Lockheed Martin Corporation

March 12, 2008

Page 3

We hereby consent to the filing of this opinion letter as an exhibit to the above-described Form 8-K and to the reference to this firm under the captions “Legal Matters” in the Prospectus and “Validity of the Notes” in the Prospectus Supplement, each of which constitutes a part of the Registration Statement.
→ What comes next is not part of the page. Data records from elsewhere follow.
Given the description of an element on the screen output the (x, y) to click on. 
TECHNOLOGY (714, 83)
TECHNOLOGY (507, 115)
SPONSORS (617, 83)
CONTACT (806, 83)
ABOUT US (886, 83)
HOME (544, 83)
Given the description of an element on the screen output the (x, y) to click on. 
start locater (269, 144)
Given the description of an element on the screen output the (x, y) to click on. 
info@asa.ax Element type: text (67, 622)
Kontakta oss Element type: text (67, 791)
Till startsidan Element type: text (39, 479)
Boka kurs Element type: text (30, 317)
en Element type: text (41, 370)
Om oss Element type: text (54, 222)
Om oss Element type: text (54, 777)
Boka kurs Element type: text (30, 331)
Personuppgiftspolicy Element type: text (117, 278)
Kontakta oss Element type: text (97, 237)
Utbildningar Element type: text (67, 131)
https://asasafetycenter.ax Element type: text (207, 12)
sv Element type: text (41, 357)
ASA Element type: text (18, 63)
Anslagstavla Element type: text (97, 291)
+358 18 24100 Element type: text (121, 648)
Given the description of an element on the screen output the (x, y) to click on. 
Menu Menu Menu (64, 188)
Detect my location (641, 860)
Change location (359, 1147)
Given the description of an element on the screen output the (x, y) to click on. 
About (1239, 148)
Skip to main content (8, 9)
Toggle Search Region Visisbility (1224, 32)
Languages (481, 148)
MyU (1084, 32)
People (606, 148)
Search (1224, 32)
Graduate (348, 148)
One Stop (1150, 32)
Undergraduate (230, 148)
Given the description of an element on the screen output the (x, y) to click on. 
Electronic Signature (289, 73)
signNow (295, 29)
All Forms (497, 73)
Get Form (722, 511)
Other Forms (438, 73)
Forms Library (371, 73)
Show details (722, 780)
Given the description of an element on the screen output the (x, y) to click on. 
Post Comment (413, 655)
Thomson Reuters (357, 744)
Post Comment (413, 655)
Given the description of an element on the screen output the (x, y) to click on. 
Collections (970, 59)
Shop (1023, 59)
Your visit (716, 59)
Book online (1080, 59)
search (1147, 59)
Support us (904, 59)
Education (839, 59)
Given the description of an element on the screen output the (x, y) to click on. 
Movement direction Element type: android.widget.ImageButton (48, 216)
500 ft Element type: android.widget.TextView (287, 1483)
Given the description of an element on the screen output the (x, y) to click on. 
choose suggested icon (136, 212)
In giving this consent, we do not thereby admit that we are an “expert” within the meaning of the Securities Act of 1933, as amended.

 

Very truly yours,

 

/s/ HOGAN & HARTSON LLP


Lockheed Martin Corporation

March 12, 2008

Page 4

Schedule 1

 

  1. An executed copy of the Registration Statement.

 

  2. The Prospectus and the Prospectus Supplement.

 

  3. An executed copy of the Indenture, dated as of March 11, 2008, between the Corporation and The Bank of New York, as trustee (the “Trustee”), as supplemented by the Officers’ Certificate (as defined below) (together, the “Indenture”).

 

  4. Specimen copy of the Notes.

 

  5. The Charter of the Corporation, as amended and restated (the “Charter”), as certified by an Assistant Secretary of the Corporation on the date hereof as being complete, accurate and in effect.

 

  6. The Bylaws of the Corporation, as amended and restated and as certified by an Assistant Secretary of the Corporation on the date hereof as being complete, accurate and in effect (the “Bylaws”).

 

  7. Certain resolutions of the Board of Directors of the Corporation adopted September 28, 2006, and action taken by the Vice President and Treasurer pursuant to delegated authority, as certified by an Assistant Secretary of the Corporation on the date hereof as being complete, accurate and in effect, relating to the filing by the Corporation of the Registration Statement and other related matters (collectively, the “Resolutions”).